As for me, I’m off to skulk with the sullen teenagers – If they know where the elusive hot spot is, I want a piece of that action!
Hello Mother, Hello Father (A Letter From Camp) Lyrics
(Song by Allan Sherman/Lou Busch)
Hello Muddah, hello Fadduh,
Here I am at Camp Granada
Camp is very entertaining
and they say we’ll have some fun if it stops raining.
I went hiking with Joe Spivy
He developed poison ivy
You remember Leonard Skinner
He got ptomaine poisoning last night after dinner.
All the counselors hate the waiters
And the lake has alligators
And the head coach wants no sissies
So he reads to us from something called Ulysses.
Now I don’t want this should scare ya
But my bunkmate has malaria
You remember Jeffrey Hardy
They’re about to organize a searching party.
Take me home, oh muddah fadduh, take me home, I hate Granada
Don’t leave me out in the forest where I might get eaten by a bear.
Take me home, I promise I will not make noise or mess the house with
other boys, oh please don’t make me stay, I’ve been here one whole day.
Dearest fadduh, darling muddah,
How’s my precious little bruddah?
Let me come home if ya miss me
I will even let Aunt Bertha hug and kiss me.
Wait a minute, it stopped hailing,
Guys are swimming, guys are sailing,
Playing baseball, gee that’s better,
Muddah Fadduh please disregard this letter.

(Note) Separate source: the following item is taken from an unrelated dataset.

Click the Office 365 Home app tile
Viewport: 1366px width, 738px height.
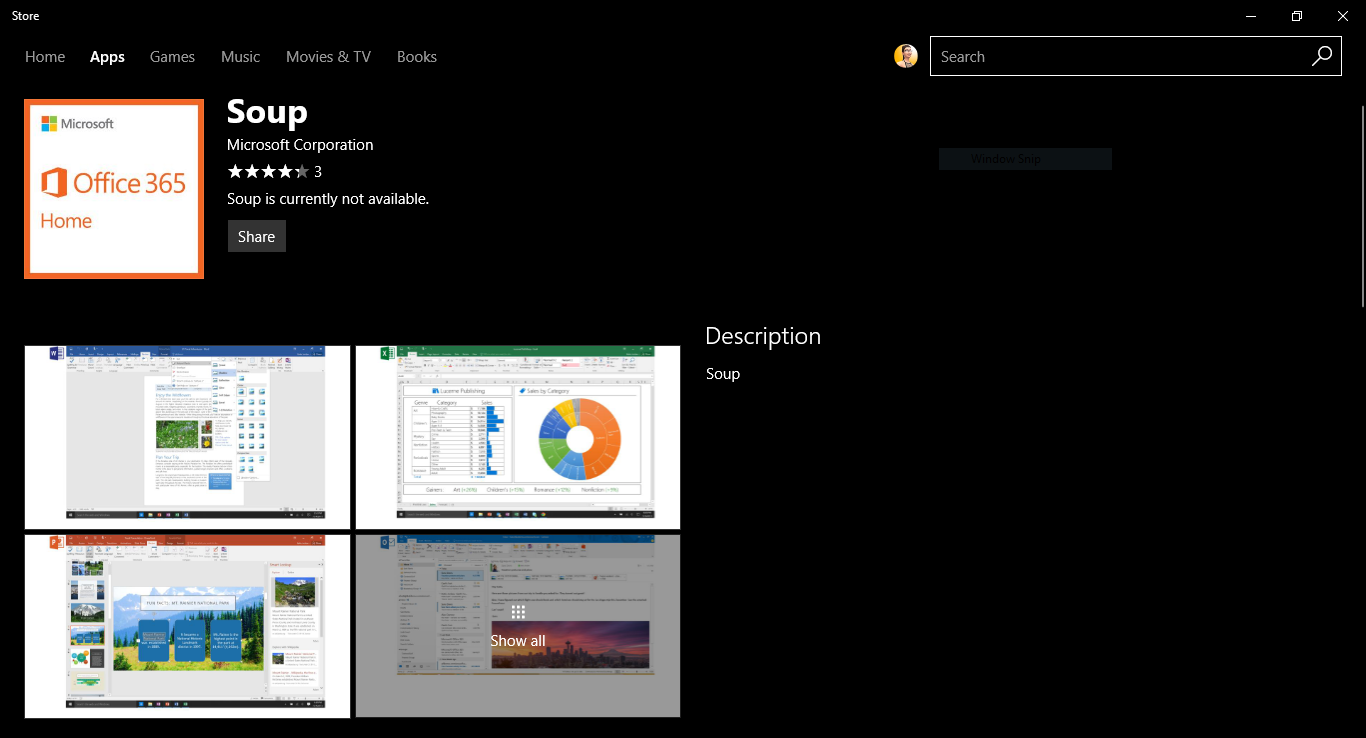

As it turns out I never did find the elusive hot spot so have had to wait until returning home to post this piece of nostalgia. Now out of date but it turns out Tuesday was indeed the hottest day of the summer so far and was followed by more beautiful sunny days so a really enjoyable, relaxing holiday in the end (and our sand sculpture, coming in at 30 feet long, caused quite a sensation!). Doing my bit for the Scottish Tourist Industry I feel with these photographs and although taken on the Dornoch Firth in East Sutherland, it could almost be Nantucket!
One final thought, the recent discovery I made about the late Clash founder Joe Strummer (that his mother came from a small village in the Scottish Highlands) made me realise that my “staycation” was spent on the very beach he would have no doubt frequented as a child if on a visit to his grandparents. Somehow, I find that quite endearing.